7.20 If DNDi is the Enforcing Party and fails to take proceedings for more than six (6) months after having been alerted to the infringement, Entasis may give notice to DNDi demanding that DNDi take such proceedings within thirty (30) days of the date of the notice and, if DNDi does not do so, Entasis shall be entitled to take over such proceedings at its own cost and expense in which case DNDi shall transfer to Entasis the conduct of any claim or proceedings, including any counterclaim for invalidity or unenforceability or any declaratory judgment action. DNDi shall provide all necessary assistance to Entasis in relation to such proceedings at Entasis’s cost. Entasis shall have the sole right to settle such proceedings including any counterclaim for invalidity or unenforceability. If Entasis succeeds in such proceedings, for any amounts attributable to lost sales of Drug Product in the DNDi Territory, such amounts will be distributed to DNDi and any other amounts will be retained by Entasis. 

7.21 In the event of any Third Party challenge to the validity of any Patent Rights, the Enforcing Party shall have the sole right to decide upon and to implement the course of action with respect to such challenge (including but not limited to, the decision to defend, not to defend or settle such challenge) at its own cost or expense and the other Party shall reasonably assist in any defence at the cost of the Enforcing Party (including, without limitation the provision of information and expertise relating to the relevant Patent Rights). Notwithstanding the foregoing, if DNDi is the Enforcing Party and fails to take action within six (6) months after having been alerted to the Third Party challenge to the validity of DNDi’s Patent Rights, Entasis may give notice to DNDi demanding that DNDi take such action within thirty (30) days of the date of the notice and, if DNDi does not do so, Entasis shall be entitled to take such actions at its own cost and expense in which case DNDi shall transfer to Entasis the conduct of any actions. DNDi shall provide all necessary assistance to Entasis in relation to such actions at Entasis’s cost. Entasis shall have the sole right to settle such actions. If Entasis succeeds in such proceedings, for any amounts attributable to lost sales of Drug Product in the DNDi Territory, such amounts will be distributed to DNDi and any other amounts will be retained by Entasis. 

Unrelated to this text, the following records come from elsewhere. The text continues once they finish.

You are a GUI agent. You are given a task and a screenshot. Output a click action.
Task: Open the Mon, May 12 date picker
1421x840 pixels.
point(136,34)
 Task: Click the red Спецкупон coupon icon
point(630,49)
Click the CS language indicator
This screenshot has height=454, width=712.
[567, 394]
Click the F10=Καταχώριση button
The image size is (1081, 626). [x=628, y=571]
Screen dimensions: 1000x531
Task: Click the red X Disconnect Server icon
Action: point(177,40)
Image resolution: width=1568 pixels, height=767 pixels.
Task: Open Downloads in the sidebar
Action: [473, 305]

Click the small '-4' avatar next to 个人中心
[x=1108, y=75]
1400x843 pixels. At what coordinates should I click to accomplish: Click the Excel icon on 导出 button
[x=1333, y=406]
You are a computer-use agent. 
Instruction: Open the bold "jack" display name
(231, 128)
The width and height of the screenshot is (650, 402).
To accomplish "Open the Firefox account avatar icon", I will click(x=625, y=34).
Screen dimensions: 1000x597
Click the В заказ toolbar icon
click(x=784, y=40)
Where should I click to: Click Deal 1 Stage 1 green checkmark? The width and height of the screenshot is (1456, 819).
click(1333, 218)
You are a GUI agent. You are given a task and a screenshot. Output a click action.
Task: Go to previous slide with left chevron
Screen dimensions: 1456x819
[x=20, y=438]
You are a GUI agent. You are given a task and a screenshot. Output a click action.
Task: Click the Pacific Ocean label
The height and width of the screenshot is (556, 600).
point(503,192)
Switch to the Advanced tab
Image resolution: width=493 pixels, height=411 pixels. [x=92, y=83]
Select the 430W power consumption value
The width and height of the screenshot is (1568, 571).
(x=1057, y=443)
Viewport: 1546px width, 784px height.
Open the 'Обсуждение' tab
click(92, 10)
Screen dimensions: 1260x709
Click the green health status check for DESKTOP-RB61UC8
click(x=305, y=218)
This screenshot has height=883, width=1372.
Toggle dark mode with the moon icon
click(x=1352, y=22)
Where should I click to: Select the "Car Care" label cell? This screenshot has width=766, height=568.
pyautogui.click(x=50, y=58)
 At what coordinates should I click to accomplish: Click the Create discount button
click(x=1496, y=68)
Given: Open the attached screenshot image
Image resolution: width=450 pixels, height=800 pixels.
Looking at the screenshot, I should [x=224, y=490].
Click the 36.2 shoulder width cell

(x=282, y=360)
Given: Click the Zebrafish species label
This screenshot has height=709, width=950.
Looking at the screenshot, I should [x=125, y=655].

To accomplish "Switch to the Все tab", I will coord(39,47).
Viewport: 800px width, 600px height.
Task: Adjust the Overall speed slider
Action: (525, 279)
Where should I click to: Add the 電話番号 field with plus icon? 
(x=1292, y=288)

7.22 If either Party receives a formal notice from a Third Party that the development, Manufacture or Commercialisation of the Drug Product in its Territory under this Agreement infringes or otherwise violates the intellectual property rights of such Third Party in its Territory or a part thereof, then such Party must promptly notify the other Party in writing of such allegation. As soon as reasonably practicable after the receipt of such notice, the Parties will meet and consider the course of appropriate  action with respect to such allegation of infringement. In such instance, each Party will, have the right to defend any action naming it; however, at all times the Parties will cooperate, share all material notices and filings in a timely manner, provide all reasonable assistance to each other and use good faith efforts to mutually agree upon an appropriate course of action, including, as appropriate, the preparation of material court filings and any discussions concerning a potential defence and/or settlement of any such claim. The rights and obligations set out in this paragraph will apply even if only one Party defends any such claimed infringement action commenced by a Third Party. A non-owning Party will not enter into any settlement of such proceedings without the owning Party’s prior consent, not to be unreasonably withheld or delayed. 

7.23 The Parties agree to use commercially reasonable endeavors to cooperate in an effort to avoid loss of Patent Rights related to the Drug Product including by executing any documents as may be reasonably required.